▸ INFORMATION PROVIDED
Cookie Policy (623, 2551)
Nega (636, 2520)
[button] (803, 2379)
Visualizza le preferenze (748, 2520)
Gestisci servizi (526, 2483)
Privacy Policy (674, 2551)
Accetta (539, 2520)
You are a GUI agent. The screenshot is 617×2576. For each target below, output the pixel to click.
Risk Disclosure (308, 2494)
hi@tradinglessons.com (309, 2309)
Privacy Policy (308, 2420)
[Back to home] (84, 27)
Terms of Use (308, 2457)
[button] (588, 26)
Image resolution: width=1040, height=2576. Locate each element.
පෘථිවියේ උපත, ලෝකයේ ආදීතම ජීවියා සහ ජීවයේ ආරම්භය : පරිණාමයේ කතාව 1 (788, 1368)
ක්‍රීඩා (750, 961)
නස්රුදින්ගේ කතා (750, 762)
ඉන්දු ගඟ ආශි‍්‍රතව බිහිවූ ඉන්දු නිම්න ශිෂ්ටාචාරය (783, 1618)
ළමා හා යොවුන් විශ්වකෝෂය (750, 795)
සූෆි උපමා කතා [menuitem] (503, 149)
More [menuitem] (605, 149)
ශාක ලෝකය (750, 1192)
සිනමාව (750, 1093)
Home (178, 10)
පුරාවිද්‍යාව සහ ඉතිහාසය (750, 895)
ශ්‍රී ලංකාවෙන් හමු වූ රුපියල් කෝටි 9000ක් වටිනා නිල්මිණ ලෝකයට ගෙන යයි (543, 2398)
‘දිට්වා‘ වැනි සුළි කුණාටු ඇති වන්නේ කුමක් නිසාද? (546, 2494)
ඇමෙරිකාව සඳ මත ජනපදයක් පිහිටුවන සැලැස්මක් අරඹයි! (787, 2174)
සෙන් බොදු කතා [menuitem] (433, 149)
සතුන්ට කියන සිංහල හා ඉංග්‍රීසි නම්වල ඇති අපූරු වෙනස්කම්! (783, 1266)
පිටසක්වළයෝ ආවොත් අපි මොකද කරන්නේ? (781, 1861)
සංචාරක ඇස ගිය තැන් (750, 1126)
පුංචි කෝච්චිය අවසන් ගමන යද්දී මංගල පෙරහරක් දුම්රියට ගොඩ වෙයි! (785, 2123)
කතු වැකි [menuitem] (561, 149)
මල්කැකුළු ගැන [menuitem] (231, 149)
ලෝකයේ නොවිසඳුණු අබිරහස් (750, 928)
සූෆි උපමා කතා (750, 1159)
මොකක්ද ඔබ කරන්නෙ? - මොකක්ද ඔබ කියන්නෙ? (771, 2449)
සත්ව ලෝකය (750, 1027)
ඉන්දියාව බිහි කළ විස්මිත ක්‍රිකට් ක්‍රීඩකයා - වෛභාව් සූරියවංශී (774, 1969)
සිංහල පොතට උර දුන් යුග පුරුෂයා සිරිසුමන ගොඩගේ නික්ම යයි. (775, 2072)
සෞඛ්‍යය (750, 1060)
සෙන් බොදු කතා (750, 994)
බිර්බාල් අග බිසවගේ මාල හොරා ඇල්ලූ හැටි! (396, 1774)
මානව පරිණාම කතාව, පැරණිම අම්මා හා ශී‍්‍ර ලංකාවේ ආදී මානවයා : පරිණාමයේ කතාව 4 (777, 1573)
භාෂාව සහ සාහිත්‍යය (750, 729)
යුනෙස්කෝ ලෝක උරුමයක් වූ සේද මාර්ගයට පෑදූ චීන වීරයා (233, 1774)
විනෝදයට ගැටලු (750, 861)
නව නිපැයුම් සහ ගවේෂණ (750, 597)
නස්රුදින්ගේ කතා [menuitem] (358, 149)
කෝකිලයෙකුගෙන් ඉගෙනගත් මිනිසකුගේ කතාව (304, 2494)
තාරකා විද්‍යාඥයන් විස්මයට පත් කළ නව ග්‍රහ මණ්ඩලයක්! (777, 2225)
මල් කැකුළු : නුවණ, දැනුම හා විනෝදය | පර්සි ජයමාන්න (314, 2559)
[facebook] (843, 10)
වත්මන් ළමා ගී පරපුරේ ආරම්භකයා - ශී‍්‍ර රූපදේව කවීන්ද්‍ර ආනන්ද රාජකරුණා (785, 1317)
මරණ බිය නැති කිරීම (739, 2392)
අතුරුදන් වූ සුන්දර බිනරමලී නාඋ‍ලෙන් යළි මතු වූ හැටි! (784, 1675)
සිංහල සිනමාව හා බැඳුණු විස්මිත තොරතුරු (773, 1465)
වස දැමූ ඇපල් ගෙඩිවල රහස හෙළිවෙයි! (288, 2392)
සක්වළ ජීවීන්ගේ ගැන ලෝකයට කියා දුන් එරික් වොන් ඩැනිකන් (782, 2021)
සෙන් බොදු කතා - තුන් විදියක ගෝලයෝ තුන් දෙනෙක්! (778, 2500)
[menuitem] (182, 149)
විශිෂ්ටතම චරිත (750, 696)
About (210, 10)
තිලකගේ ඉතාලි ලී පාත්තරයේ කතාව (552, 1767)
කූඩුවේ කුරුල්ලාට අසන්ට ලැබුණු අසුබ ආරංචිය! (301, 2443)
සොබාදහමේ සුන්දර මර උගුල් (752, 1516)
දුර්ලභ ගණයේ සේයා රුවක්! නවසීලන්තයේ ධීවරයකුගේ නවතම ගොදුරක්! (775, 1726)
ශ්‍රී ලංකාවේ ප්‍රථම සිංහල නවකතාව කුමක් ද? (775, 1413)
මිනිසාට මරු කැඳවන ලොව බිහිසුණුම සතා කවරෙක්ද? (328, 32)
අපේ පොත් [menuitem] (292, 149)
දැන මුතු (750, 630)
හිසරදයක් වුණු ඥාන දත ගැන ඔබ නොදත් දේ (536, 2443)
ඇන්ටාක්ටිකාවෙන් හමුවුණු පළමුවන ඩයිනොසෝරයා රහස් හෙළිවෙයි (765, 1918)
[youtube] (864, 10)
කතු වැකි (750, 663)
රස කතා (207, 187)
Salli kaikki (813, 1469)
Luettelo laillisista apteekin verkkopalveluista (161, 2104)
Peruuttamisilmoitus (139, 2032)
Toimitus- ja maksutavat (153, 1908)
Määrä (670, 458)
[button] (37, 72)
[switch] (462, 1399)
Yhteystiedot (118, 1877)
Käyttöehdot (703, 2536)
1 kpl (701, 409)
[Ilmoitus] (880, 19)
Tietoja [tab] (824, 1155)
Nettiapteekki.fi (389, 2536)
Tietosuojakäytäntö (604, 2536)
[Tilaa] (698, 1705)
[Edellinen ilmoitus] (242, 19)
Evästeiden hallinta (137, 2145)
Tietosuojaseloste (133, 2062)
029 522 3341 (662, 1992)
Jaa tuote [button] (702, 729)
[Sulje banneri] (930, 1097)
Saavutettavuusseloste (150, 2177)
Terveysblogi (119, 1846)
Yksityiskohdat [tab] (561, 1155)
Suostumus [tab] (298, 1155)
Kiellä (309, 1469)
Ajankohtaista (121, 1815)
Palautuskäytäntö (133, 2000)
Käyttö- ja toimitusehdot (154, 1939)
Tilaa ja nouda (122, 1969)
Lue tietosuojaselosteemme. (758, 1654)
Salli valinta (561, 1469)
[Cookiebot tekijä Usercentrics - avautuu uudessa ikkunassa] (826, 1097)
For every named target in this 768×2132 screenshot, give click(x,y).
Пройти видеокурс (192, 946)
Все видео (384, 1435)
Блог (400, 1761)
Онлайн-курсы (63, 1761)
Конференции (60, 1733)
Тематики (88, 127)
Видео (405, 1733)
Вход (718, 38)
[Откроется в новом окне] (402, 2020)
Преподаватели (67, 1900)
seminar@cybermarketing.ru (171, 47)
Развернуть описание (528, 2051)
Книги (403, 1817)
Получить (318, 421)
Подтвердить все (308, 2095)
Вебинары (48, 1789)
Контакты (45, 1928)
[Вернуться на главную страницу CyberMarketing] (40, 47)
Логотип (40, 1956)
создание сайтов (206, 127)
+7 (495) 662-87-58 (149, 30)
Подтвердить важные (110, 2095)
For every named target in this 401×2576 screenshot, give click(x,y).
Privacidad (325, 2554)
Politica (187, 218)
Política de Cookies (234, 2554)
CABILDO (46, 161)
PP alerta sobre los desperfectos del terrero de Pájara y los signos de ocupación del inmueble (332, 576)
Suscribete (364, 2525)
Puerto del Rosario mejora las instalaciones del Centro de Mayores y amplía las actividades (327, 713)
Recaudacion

▸ DESCRIPTION OF THE TASK
Look above for the line that contains "[Cookiebot tekijä Usercentrics". That line and every line after it through the end of the data must be written out exactly, with nothing else.

▸ SOLUTION
[Cookiebot tekijä Usercentrics - avautuu uudessa ikkunassa] (826, 1097)
For every named target in this 768×2132 screenshot, give click(x,y).
Пройти видеокурс (192, 946)
Все видео (384, 1435)
Блог (400, 1761)
Онлайн-курсы (63, 1761)
Конференции (60, 1733)
Тематики (88, 127)
Видео (405, 1733)
Вход (718, 38)
[Откроется в новом окне] (402, 2020)
Преподаватели (67, 1900)
seminar@cybermarketing.ru (171, 47)
Развернуть описание (528, 2051)
Книги (403, 1817)
Получить (318, 421)
Подтвердить все (308, 2095)
Вебинары (48, 1789)
Контакты (45, 1928)
[Вернуться на главную страницу CyberMarketing] (40, 47)
Логотип (40, 1956)
создание сайтов (206, 127)
+7 (495) 662-87-58 (149, 30)
Подтвердить важные (110, 2095)
For every named target in this 401×2576 screenshot, give click(x,y).
Privacidad (325, 2554)
Politica (187, 218)
Política de Cookies (234, 2554)
CABILDO (46, 161)
PP alerta sobre los desperfectos del terrero de Pájara y los signos de ocupación del inmueble (332, 576)
Suscribete (364, 2525)
Puerto del Rosario mejora las instalaciones del Centro de Mayores y amplía las actividades (327, 713)
Recaudacion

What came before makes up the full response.